= Exercise description =
Write out the following lines exactly, character for character.

[Part of a data file]
^^^^
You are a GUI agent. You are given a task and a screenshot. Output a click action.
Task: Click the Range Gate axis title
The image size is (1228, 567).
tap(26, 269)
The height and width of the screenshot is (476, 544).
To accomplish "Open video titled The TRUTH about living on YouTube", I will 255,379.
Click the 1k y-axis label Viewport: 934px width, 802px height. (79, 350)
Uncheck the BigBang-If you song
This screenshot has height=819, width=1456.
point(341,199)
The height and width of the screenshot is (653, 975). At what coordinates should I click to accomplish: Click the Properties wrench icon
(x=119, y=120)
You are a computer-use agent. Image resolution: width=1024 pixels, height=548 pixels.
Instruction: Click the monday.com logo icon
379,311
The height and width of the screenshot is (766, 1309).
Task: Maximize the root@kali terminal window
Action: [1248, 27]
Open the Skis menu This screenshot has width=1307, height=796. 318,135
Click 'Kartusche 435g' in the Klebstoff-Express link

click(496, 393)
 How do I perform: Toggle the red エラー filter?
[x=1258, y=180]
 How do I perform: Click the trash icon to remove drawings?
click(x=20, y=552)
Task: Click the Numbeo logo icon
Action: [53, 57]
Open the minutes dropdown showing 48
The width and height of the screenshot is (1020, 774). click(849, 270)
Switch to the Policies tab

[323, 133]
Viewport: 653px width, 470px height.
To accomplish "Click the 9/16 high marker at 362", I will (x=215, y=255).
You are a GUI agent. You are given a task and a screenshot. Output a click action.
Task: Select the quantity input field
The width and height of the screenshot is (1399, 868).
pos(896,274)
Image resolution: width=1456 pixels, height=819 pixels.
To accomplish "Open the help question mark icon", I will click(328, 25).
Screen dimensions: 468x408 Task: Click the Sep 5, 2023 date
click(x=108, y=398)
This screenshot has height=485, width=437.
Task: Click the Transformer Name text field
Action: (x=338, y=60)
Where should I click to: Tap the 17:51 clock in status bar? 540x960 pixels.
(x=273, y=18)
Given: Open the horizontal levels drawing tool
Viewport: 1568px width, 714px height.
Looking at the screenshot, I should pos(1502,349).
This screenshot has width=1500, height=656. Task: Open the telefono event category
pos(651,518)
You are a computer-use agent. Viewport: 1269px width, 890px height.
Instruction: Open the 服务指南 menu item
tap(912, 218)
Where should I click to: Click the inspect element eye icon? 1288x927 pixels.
^^^^
= Result below =
You are a GUI agent. You are given a task and a screenshot. Output a click action.
Task: Click the Range Gate axis title
The image size is (1228, 567).
tap(26, 269)
The height and width of the screenshot is (476, 544).
To accomplish "Open video titled The TRUTH about living on YouTube", I will 255,379.
Click the 1k y-axis label Viewport: 934px width, 802px height. (79, 350)
Uncheck the BigBang-If you song
This screenshot has height=819, width=1456.
point(341,199)
The height and width of the screenshot is (653, 975). At what coordinates should I click to accomplish: Click the Properties wrench icon
(x=119, y=120)
You are a computer-use agent. Image resolution: width=1024 pixels, height=548 pixels.
Instruction: Click the monday.com logo icon
379,311
The height and width of the screenshot is (766, 1309).
Task: Maximize the root@kali terminal window
Action: [1248, 27]
Open the Skis menu This screenshot has width=1307, height=796. 318,135
Click 'Kartusche 435g' in the Klebstoff-Express link

click(496, 393)
 How do I perform: Toggle the red エラー filter?
[x=1258, y=180]
 How do I perform: Click the trash icon to remove drawings?
click(x=20, y=552)
Task: Click the Numbeo logo icon
Action: [53, 57]
Open the minutes dropdown showing 48
The width and height of the screenshot is (1020, 774). click(849, 270)
Switch to the Policies tab

[323, 133]
Viewport: 653px width, 470px height.
To accomplish "Click the 9/16 high marker at 362", I will (x=215, y=255).
You are a GUI agent. You are given a task and a screenshot. Output a click action.
Task: Select the quantity input field
The width and height of the screenshot is (1399, 868).
pos(896,274)
Image resolution: width=1456 pixels, height=819 pixels.
To accomplish "Open the help question mark icon", I will click(328, 25).
Screen dimensions: 468x408 Task: Click the Sep 5, 2023 date
click(x=108, y=398)
This screenshot has height=485, width=437.
Task: Click the Transformer Name text field
Action: (x=338, y=60)
Where should I click to: Tap the 17:51 clock in status bar? 540x960 pixels.
(x=273, y=18)
Given: Open the horizontal levels drawing tool
Viewport: 1568px width, 714px height.
Looking at the screenshot, I should pos(1502,349).
This screenshot has width=1500, height=656. Task: Open the telefono event category
pos(651,518)
You are a computer-use agent. Viewport: 1269px width, 890px height.
Instruction: Open the 服务指南 menu item
tap(912, 218)
Where should I click to: Click the inspect element eye icon? 1288x927 pixels.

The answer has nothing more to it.